After reading an article in the Roanoke Times, (Saturday June 1st, 2013), about the power house of nutrients in kale greens, I tried microwave, buttered bacon kale. These were the worst greens I had ever eaten. The kale was tough to chew. And the taste was bitter.
Previously I had eaten kale mixed with fresh mustard and or turnip greens, and had no problem with the taste. Perhaps it was just that particular brand, or maybe greens were not meant to be put in the microwave. All I know is, after that distasteful experience I swore off kale.
A week later my husband was given fresh organic kale from the Hurt Park Community Garden. I picked the leaves of the greens from of the stems, washed them in the sink, then partially boil them in water for about 17 minutes.
While they were par boiling, I have a second pot of water heating. To this I add some ingredients of my own personal choosing. My grandmother raised me to use pork meat and lots of salt to season greens. I am trying to eat healthier so I make my own seasoning.
The spices I used, were those within my kitchen cabinet on this particular day. They were; a dash each of cayenne pepper, ginger, cinnamon, and black pepper. I also added one teaspoon each of vinegar, olive oil, and smart balance light butter.
A bit of diced onion, and a pinch of sea salt, was introduced into the mix, and this completed my seasoning. A little over 2 hours later, I was enjoying a nutritious serving of kale, that was tender, juicy and tasty.
Kale is considered a powerhouse of nutrients, because it has an entire days worth of vitamin C, twice the daily recommendation of vitamin A, and nearly seven times the daily required amount of vitamin K. Those who are taking blood thinners such as warfarin, should check with their physicians before eating Kale.

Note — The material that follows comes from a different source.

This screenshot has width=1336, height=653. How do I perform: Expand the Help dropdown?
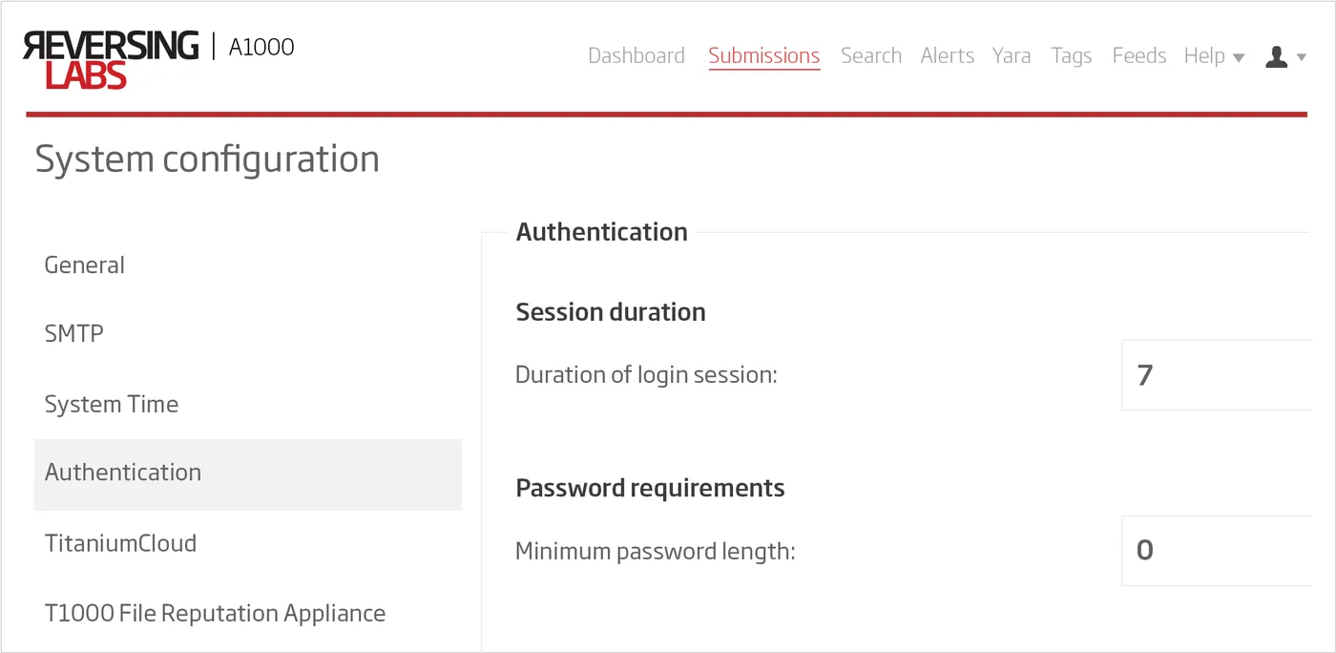1205,55
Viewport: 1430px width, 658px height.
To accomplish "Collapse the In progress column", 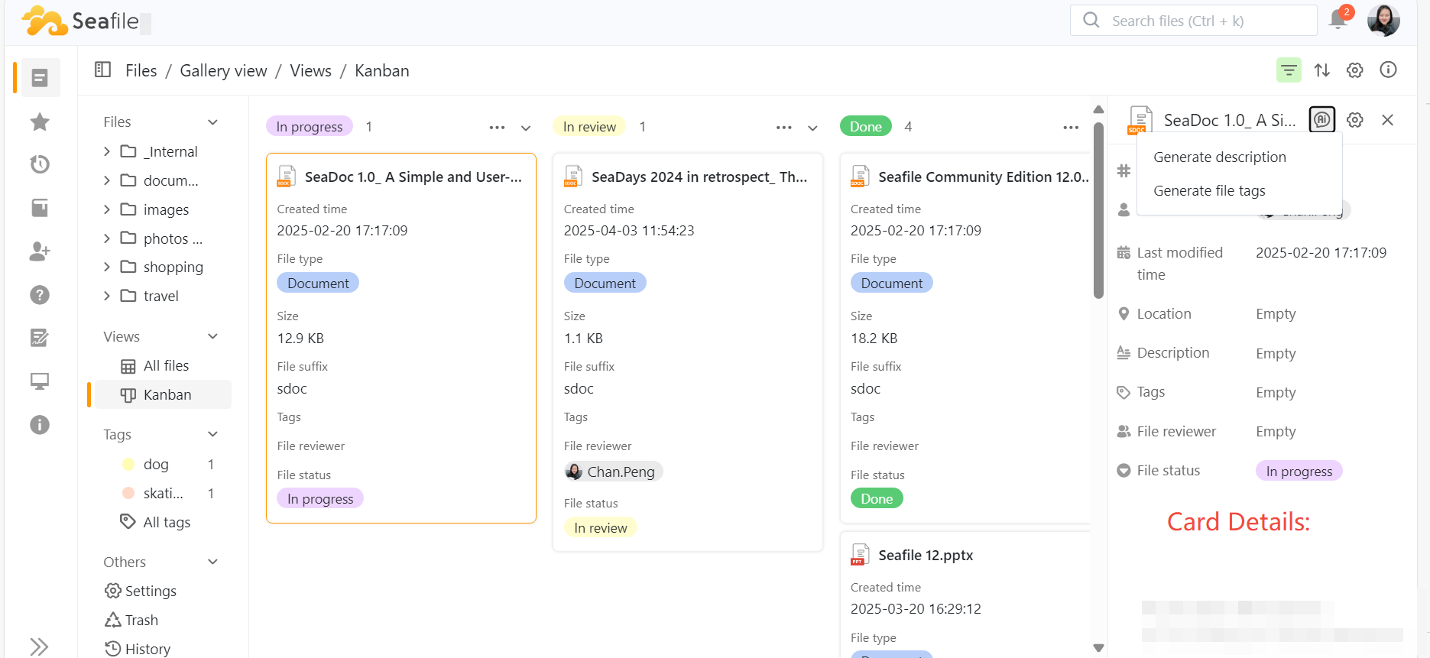I will pos(526,128).
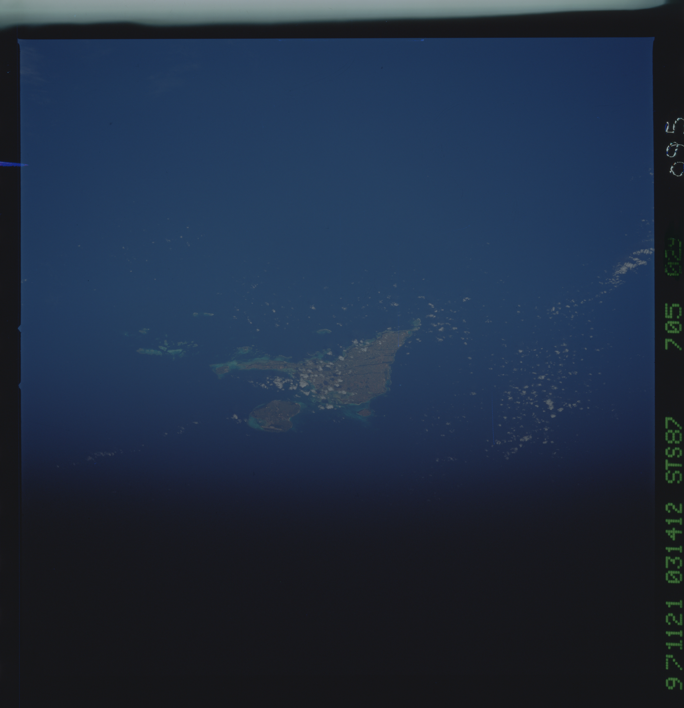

My grandmother was on coumadin, which has warfarin. Her doctor limited her intake of greens, to one serving a day. This was because the high levels of Vitamin K in the greens, could interfere with the medication, and cause her blood to become too thin.
In addition to kale, Vitamin K may also be found in collard greens, spinach, parsley, and cheese. Vitamin K is necessary for antioxidant activity, bone health and proper clotting of the blood. The health benefits of kale are because it has sulphur containing phytonutrients, which have anti-inflammatory, antioxidant and liver improving functions. And also the high levels of antioxidant vitamins A, C, and K .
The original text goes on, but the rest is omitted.